On constate des progrès, même minimes, en matière d’abolition de la peine de mort, même chez les États « irréductibles ». Ces derniers introduisent dans leur code pénal des nuances qui font normalement baisser les condamnations à mort, et donc les exécutions. L’Iran, par exemple, qui est le premier exécuteur dans le monde (si l’on rapporte le nombre d’exécutions à sa population totale, NDLR), a introduit en 2018 un changement dans son code pénal limitant les condamnations à mort pour trafic de drogue. L’Arabie saoudite [qui a exécuté un nombre record de personnes en 2019, NDLR] a, quant à elle, aboli la peine de mort pour les mineurs en 2020. 
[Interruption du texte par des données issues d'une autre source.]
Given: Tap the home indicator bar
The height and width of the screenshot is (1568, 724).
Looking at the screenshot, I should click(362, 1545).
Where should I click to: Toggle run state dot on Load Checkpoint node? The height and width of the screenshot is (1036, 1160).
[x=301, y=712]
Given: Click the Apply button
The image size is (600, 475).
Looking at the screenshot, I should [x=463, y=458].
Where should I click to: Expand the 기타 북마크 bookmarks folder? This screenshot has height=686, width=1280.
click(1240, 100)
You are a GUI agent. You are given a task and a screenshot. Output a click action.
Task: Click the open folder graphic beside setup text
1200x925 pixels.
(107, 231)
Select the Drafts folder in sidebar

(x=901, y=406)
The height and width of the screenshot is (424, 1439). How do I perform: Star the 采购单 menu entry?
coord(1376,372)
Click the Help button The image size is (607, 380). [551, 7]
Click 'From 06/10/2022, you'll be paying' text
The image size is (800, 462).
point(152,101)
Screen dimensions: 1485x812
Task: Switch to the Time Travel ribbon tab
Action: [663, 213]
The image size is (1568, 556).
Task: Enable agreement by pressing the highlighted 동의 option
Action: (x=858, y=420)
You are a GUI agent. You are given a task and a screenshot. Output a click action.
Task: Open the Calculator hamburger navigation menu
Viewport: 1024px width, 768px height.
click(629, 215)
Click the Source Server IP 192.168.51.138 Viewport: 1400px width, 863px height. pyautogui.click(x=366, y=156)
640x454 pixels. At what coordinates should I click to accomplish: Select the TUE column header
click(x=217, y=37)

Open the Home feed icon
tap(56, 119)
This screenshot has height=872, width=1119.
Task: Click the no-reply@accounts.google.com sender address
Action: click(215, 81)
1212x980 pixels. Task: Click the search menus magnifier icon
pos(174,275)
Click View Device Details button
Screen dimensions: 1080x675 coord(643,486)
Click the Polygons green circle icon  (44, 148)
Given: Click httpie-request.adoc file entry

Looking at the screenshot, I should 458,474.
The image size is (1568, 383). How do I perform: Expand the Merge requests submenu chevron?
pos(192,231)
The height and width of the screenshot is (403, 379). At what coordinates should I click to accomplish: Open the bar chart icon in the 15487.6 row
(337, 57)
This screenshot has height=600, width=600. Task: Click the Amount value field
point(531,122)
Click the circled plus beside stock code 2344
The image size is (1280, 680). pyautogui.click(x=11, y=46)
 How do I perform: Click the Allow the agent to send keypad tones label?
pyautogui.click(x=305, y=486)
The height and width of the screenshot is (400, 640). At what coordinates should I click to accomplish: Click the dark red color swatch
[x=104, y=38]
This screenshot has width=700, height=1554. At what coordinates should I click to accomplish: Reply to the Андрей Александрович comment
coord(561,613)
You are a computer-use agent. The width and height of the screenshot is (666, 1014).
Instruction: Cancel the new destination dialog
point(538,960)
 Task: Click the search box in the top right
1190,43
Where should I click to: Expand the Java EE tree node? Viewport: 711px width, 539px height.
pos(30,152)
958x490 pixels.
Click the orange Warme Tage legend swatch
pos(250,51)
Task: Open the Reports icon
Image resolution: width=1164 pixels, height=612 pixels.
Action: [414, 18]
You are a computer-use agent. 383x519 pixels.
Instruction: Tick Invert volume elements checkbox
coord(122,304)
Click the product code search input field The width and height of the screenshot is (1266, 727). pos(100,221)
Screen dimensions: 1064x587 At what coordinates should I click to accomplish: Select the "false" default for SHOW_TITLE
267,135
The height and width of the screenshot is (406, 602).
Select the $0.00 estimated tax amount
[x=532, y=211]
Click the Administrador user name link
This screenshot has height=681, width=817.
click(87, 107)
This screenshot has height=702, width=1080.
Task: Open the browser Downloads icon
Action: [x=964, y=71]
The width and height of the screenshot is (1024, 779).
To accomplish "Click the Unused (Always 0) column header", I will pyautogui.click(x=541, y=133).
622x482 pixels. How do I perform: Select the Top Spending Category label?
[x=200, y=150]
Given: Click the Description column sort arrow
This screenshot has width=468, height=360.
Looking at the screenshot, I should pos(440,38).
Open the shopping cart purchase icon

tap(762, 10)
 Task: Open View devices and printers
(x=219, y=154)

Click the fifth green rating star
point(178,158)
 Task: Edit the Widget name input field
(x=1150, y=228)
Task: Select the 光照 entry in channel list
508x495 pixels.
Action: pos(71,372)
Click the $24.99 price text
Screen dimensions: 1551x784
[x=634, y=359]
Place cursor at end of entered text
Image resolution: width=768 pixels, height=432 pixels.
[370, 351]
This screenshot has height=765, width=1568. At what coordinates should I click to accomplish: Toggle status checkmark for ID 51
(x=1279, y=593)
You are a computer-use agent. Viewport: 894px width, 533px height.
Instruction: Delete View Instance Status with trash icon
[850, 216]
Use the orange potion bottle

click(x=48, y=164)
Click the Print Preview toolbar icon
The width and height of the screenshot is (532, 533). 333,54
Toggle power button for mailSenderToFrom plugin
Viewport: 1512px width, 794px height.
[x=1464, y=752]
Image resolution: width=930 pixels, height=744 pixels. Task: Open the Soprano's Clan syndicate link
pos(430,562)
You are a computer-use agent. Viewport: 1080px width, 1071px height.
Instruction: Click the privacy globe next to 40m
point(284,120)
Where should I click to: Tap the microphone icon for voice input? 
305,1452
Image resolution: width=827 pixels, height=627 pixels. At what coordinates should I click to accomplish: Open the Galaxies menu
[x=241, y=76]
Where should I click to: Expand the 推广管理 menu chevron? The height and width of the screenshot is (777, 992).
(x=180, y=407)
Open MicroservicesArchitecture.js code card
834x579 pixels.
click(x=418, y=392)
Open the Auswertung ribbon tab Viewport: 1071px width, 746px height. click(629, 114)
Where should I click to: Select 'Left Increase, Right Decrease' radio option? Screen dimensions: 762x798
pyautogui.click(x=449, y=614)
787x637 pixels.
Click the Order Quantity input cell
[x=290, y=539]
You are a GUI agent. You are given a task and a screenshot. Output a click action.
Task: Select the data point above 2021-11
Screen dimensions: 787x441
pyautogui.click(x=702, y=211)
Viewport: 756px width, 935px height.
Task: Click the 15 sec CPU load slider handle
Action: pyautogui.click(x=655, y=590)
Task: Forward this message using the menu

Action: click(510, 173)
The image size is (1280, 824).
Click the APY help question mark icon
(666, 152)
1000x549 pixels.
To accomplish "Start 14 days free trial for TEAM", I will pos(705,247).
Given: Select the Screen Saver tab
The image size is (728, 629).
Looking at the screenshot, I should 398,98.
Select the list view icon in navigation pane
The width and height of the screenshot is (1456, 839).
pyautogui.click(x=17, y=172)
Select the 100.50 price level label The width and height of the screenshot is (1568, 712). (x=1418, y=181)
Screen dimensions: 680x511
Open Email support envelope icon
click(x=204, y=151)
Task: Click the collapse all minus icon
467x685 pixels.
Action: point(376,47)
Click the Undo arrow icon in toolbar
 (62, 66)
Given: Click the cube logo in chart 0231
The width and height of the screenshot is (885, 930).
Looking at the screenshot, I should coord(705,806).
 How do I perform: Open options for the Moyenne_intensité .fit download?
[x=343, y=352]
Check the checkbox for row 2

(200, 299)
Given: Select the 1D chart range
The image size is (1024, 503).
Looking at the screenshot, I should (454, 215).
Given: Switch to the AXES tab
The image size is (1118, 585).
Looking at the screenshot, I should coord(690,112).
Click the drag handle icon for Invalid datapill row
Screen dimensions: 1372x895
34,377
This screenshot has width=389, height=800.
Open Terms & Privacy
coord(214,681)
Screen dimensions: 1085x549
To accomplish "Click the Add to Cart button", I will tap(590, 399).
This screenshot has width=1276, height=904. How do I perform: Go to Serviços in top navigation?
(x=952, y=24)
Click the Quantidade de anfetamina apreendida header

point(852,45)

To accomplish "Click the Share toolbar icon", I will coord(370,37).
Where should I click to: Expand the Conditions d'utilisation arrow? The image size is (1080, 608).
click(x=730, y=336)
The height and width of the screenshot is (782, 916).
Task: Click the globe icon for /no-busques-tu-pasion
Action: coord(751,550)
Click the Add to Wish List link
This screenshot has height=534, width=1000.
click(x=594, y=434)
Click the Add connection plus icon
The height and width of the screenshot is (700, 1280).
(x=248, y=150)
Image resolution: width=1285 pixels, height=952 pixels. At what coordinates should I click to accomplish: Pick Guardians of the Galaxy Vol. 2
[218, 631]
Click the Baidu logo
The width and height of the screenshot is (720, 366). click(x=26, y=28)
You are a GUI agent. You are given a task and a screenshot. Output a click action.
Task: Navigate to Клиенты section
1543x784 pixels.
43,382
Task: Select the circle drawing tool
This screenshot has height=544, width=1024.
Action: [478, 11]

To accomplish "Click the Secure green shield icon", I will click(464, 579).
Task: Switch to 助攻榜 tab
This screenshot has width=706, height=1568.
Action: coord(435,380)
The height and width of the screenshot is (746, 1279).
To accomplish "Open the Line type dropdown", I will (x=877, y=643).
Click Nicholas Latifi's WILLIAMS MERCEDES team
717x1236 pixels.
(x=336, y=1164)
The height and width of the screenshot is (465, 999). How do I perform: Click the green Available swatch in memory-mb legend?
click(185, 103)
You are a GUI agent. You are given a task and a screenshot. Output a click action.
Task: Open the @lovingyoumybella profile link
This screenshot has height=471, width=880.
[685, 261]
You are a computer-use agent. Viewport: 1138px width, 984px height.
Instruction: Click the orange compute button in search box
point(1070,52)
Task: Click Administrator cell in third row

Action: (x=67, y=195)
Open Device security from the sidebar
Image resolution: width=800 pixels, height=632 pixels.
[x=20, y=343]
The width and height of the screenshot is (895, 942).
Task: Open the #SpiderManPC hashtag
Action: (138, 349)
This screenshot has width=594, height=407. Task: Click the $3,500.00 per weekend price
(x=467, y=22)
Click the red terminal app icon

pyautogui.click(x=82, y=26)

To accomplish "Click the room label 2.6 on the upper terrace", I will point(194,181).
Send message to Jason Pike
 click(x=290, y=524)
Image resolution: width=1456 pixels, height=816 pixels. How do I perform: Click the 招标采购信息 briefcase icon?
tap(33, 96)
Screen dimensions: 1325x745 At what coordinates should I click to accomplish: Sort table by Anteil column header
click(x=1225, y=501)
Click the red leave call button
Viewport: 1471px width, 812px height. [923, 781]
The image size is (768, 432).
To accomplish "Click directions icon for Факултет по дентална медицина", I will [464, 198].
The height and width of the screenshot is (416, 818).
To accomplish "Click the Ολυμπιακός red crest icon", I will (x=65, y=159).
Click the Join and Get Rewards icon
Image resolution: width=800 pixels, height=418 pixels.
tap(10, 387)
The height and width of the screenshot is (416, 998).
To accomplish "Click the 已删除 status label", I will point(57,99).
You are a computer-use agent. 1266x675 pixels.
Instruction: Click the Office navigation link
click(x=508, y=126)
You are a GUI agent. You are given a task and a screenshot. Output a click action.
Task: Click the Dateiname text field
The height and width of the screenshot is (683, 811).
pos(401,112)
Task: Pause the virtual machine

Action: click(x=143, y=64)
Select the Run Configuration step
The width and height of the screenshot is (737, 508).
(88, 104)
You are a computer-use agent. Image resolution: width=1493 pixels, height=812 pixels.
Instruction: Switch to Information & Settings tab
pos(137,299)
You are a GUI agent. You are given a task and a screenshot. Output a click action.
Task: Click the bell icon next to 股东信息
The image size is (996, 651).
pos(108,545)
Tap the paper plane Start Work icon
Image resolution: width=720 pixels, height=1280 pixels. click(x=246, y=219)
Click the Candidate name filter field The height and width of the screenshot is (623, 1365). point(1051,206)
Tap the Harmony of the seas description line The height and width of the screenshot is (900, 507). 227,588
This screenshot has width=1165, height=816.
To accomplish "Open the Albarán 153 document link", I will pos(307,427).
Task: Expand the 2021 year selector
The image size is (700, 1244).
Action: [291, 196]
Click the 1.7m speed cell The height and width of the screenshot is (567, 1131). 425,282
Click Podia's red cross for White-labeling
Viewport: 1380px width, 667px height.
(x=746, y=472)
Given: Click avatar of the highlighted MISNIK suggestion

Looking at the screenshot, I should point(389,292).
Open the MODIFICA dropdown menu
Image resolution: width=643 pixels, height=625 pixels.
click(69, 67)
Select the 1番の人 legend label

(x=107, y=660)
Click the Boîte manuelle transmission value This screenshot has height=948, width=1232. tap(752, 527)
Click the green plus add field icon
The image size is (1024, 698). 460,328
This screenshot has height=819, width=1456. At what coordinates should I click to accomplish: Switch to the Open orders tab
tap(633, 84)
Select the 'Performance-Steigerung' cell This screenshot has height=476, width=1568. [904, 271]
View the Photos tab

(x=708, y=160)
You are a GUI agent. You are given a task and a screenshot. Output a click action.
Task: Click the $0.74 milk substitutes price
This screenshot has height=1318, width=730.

Des pays tentent, cependant, de régresser en matière de peine capitale. C’est le cas des Philippines, qui ont aboli deux fois la peine de mort : en 1987 – avant de la rétablir en 1994 – puis en 2006. Le président acutel, Rodrigo Duterte, veut rétablir la peine capitale, principalement pour lutter contre les trafics de drogue. Mais comme il ne peut pas, les Philippines ayant signé le deuxième protocole dit PIDCP des Nations unies, cela se manifeste par des exécutions extrajudiciaires (pour lesquelles la CPI vient d’autoriser, mercredi, l’ouverture d’une enquête, NDLR).

Va-t-on finalement vers une abolition « universelle » de la peine de mort, comme l’a plaidé mercredi Robert Badinter ? 

Oui, on va très clairement vers l’abolition « universelle » de la peine de mort. Des signes montrent qu’on va dans cette direction, même si cela va prendre du temps. C’est un chemin qui va se poursuivre, et chaque année on voit des progrès en la matière dans le monde. Aux États-Unis, la Virginie a aboli, début 2021, la peine capitale. Et c’est un symbole : c’était le premier État du Sud à commencer les exécutions sur le territoire américain au début du XVIIe siècle. Et si, à terme, les États-Unis venaient à abolir la peine de mort dans tous leurs États, d’autres démocraties pourraient suivre par un possible effet d’entraînement. Que ce soit pour Robert Badinter, Amnesty International ou pour moi, nous sommes optimistes quant à l’idée d’aller vers une abolition « universelle » de la peine de mort.